◆ About this exercise ◆
Output the line containing "The height and" and each line after it through the end of the data, exactly as written, with pictures left out.

(Stored records)
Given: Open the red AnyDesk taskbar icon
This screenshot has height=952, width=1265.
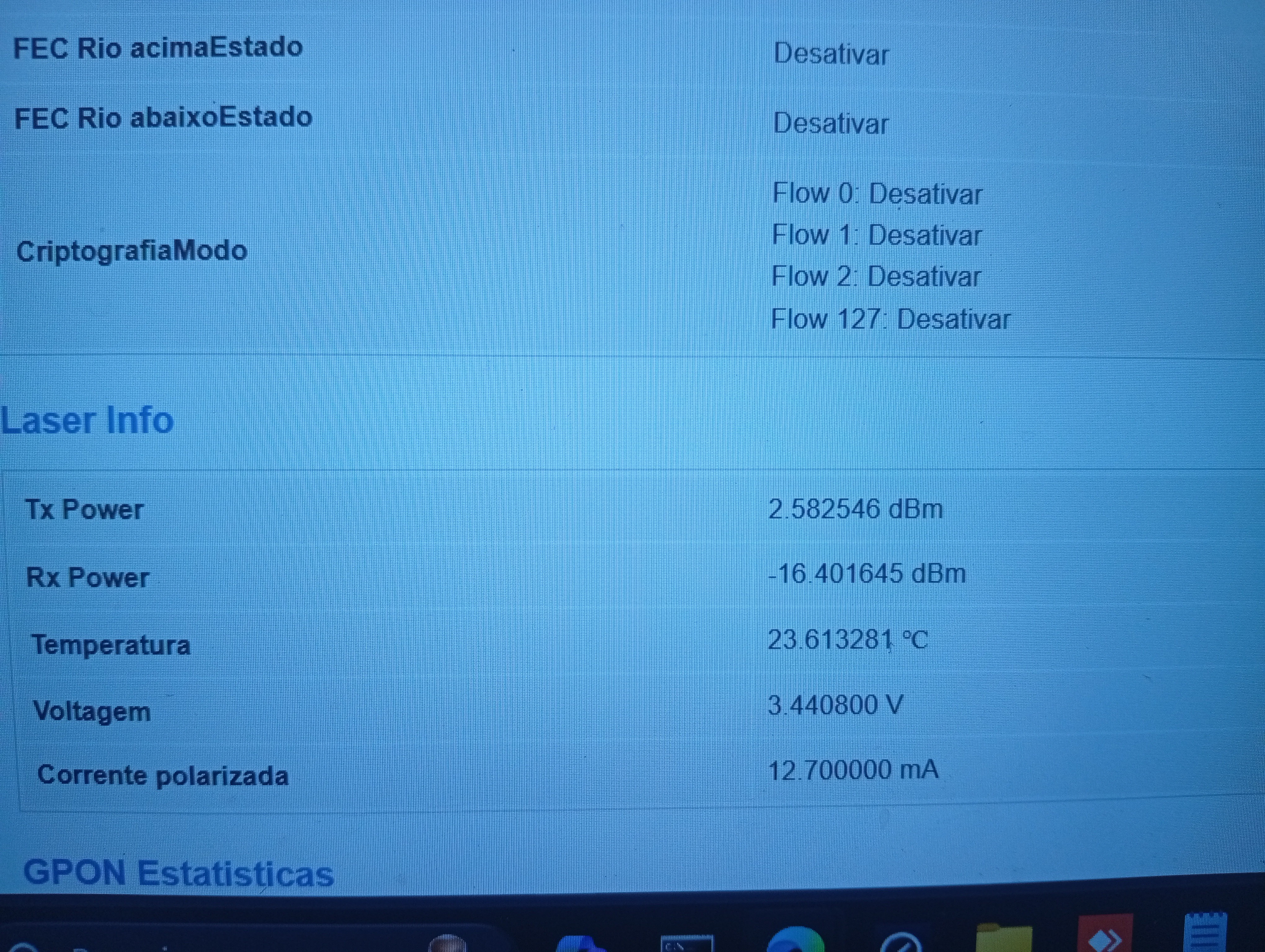Looking at the screenshot, I should [1105, 937].
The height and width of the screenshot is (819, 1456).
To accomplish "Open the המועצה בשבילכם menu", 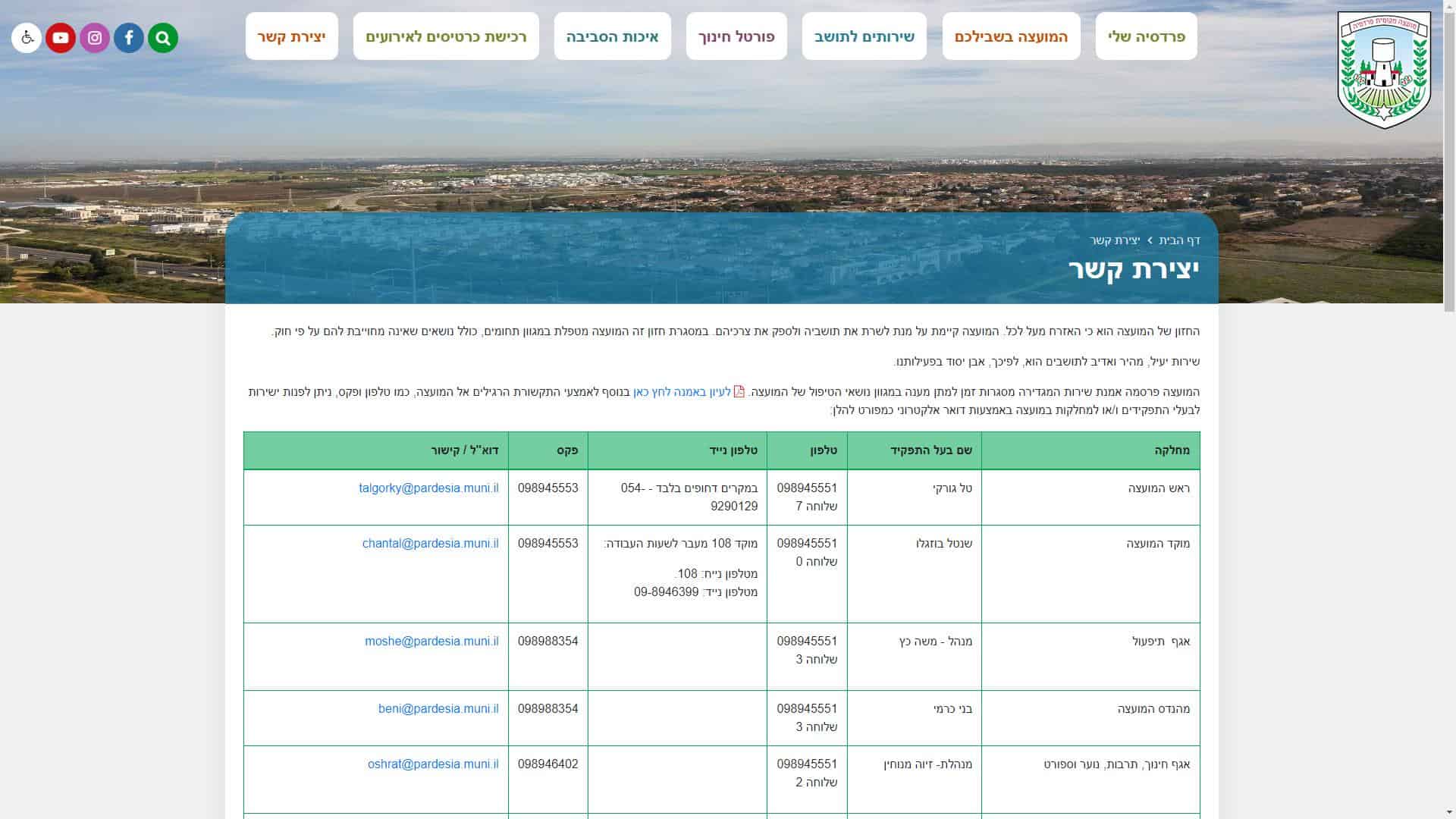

◆ Answer section ◆
The height and width of the screenshot is (819, 1456).
To accomplish "Open the המועצה בשבילכם menu", 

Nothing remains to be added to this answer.